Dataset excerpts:

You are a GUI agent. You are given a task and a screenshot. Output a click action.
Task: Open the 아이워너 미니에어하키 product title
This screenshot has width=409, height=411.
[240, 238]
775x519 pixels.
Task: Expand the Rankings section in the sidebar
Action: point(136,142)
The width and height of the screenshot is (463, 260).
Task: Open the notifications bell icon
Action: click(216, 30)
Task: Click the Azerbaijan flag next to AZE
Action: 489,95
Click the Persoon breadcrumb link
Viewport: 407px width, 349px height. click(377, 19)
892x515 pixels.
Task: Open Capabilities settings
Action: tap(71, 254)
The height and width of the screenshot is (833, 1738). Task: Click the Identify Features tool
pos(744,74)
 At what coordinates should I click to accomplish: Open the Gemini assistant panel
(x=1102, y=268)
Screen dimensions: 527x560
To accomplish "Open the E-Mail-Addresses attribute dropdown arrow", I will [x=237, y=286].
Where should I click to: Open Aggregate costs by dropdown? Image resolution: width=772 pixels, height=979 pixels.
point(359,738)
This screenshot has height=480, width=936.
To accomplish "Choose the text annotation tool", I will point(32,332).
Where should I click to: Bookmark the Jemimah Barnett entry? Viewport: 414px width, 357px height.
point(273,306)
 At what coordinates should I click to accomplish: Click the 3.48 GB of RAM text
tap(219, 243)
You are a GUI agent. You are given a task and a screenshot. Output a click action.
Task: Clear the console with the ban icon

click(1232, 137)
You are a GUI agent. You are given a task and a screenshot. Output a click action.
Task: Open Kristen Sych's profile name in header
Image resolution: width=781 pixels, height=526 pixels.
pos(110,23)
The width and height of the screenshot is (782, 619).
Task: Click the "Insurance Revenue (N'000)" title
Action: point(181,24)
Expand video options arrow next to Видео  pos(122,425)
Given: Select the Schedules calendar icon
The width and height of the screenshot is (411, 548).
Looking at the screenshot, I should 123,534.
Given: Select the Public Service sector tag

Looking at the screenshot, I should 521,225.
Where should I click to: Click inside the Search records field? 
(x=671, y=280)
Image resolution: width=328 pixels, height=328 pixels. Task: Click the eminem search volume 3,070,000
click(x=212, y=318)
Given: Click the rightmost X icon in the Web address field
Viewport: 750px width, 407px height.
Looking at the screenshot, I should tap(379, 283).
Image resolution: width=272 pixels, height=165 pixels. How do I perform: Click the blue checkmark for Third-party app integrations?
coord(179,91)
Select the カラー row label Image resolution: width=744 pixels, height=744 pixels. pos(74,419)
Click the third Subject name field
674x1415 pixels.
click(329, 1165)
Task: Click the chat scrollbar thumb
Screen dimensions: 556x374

Aim of the task → Write the entries out once more, exactly, without dropping a line.

Solution for this exercise →
You are a GUI agent. You are given a task and a screenshot. Output a click action.
Task: Open the 아이워너 미니에어하키 product title
This screenshot has width=409, height=411.
[240, 238]
775x519 pixels.
Task: Expand the Rankings section in the sidebar
Action: point(136,142)
The width and height of the screenshot is (463, 260).
Task: Open the notifications bell icon
Action: click(216, 30)
Task: Click the Azerbaijan flag next to AZE
Action: 489,95
Click the Persoon breadcrumb link
Viewport: 407px width, 349px height. click(377, 19)
892x515 pixels.
Task: Open Capabilities settings
Action: tap(71, 254)
The height and width of the screenshot is (833, 1738). Task: Click the Identify Features tool
pos(744,74)
 At what coordinates should I click to accomplish: Open the Gemini assistant panel
(x=1102, y=268)
Screen dimensions: 527x560
To accomplish "Open the E-Mail-Addresses attribute dropdown arrow", I will [x=237, y=286].
Where should I click to: Open Aggregate costs by dropdown? Image resolution: width=772 pixels, height=979 pixels.
point(359,738)
This screenshot has height=480, width=936.
To accomplish "Choose the text annotation tool", I will point(32,332).
Where should I click to: Bookmark the Jemimah Barnett entry? Viewport: 414px width, 357px height.
point(273,306)
 At what coordinates should I click to accomplish: Click the 3.48 GB of RAM text
tap(219, 243)
You are a GUI agent. You are given a task and a screenshot. Output a click action.
Task: Clear the console with the ban icon

click(1232, 137)
You are a GUI agent. You are given a task and a screenshot. Output a click action.
Task: Open Kristen Sych's profile name in header
Image resolution: width=781 pixels, height=526 pixels.
pos(110,23)
The width and height of the screenshot is (782, 619).
Task: Click the "Insurance Revenue (N'000)" title
Action: point(181,24)
Expand video options arrow next to Видео  pos(122,425)
Given: Select the Schedules calendar icon
The width and height of the screenshot is (411, 548).
Looking at the screenshot, I should 123,534.
Given: Select the Public Service sector tag

Looking at the screenshot, I should 521,225.
Where should I click to: Click inside the Search records field? 
(x=671, y=280)
Image resolution: width=328 pixels, height=328 pixels. Task: Click the eminem search volume 3,070,000
click(x=212, y=318)
Given: Click the rightmost X icon in the Web address field
Viewport: 750px width, 407px height.
Looking at the screenshot, I should tap(379, 283).
Image resolution: width=272 pixels, height=165 pixels. How do I perform: Click the blue checkmark for Third-party app integrations?
coord(179,91)
Select the カラー row label Image resolution: width=744 pixels, height=744 pixels. pos(74,419)
Click the third Subject name field
674x1415 pixels.
click(329, 1165)
Task: Click the chat scrollbar thumb
Screen dimensions: 556x374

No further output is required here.